News

Startup puts Web services security in developers' hands

• By John K. Waters
• December 20, 2004

Our favorite security guru, Gary McGraw, has said it so often that it's almost a cliche: If you want secure systems, you've got to build security into the applications that run on them. A Rocklin, Calif.-based startup called Kenai Systems is now applying that maxim to Web services with what the company's founders believe are category-creating tools for developers.

'Developers are having to make the mindshift toward a services perspective,' says Jack Quinnell, Kenai's CTO. 'But they're really just beginning to see the security ramifications.'

'Because Web services are meant to be loosely coupled,' says Kenai president Byrren Yates, 'they expose interfaces, streamline connections, and accelerate business processes.

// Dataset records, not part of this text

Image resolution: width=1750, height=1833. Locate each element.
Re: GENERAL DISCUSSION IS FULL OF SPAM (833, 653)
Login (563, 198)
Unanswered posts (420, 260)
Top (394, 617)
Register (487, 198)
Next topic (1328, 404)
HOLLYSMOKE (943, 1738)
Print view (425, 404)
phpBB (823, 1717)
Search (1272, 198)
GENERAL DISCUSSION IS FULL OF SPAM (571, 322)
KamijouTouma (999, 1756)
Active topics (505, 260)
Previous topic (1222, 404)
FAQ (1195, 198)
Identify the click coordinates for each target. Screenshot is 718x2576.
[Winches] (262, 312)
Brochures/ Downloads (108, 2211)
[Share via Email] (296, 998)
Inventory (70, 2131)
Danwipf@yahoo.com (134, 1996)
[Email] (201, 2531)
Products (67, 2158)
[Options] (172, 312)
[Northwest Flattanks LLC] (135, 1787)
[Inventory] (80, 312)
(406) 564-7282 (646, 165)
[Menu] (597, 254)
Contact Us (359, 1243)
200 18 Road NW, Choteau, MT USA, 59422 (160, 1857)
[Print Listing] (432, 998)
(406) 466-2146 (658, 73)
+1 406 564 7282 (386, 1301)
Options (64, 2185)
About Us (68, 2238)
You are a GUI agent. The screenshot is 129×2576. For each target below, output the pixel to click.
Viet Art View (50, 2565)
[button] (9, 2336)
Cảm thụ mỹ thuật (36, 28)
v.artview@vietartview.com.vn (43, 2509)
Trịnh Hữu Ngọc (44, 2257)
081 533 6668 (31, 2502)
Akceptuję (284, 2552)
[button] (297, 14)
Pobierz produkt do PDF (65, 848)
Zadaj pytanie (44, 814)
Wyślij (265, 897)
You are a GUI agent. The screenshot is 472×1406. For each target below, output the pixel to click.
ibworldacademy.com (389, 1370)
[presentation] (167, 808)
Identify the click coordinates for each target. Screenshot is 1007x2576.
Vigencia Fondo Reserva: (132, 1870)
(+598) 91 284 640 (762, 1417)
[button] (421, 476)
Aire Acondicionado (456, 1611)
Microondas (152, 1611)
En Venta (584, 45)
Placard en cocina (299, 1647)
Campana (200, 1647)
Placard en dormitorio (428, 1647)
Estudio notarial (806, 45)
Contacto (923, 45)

That's all good for business efficiency, but scary from a security perspective. It's conceivable that as your WSDL gets published, through UDDI or some other mechanism, others could create Web services tying back to your Web service without you knowing anything about it.'

As Web services technology matures and services proliferate, the security risks increase, says Yates. 'We saw something similar with internal company Web sites a few years ago,' he says. 'Everybody and his brother were throwing up a Web site. Web services will probably go through that same process internally, with people throwing up Web services to solve an immediate problem, but not necessarily thinking about the consequences internal to an organization.'

Billing itself as the industry's first Web services vulnerability assessment and management company, Kenai is marketing a set of inspection tools for Web services developers. Its flagship offering, eXamine 1.0, released in beta in October, is standalone tool that enables developers to import WSDL files and test them for compliance with industry standards, such as XML and SOAP, as well as their own internally-developed best practices. Kenai's eXamineST is an advanced Web services inspection tool designed to enable developers to import WSDL files and test them for compliance with WS-Security standards and for other Web services security vulnerabilities.

'The intent for the eXamine and eXamineST tools is that they predominantly focus on the development environment where developers may not have acquired a security background,' says Quinnell. 'What development folks want is something that helps them spend more time doing thorough inspection in security areas. Others want to test for appropriate functions and test for behavior when give it a set of values not expect to see.'

Although it was founded just a few months ago, Kenai has already signed a strategic distribution agreement with Forum Systems, a Web services security solutions provider focused on trust management, threat protection, and Information Assurance. Under the agreement, signed in October, Forum will distribute Kenai's eXamine 1.0 Web Services inspection tool.

'We believe that best practices in Web Services security begin during Web Services development,' Kenai's CEO Bill Kesselring said at the time. '[Our products] will help detect and eliminate Web Services vulnerabilities before they get out of control as well as enable the proper security controls to be enforced.'

Trial versions of eXamine 1.0 and eXamineST are available at www.kenaisystems.com.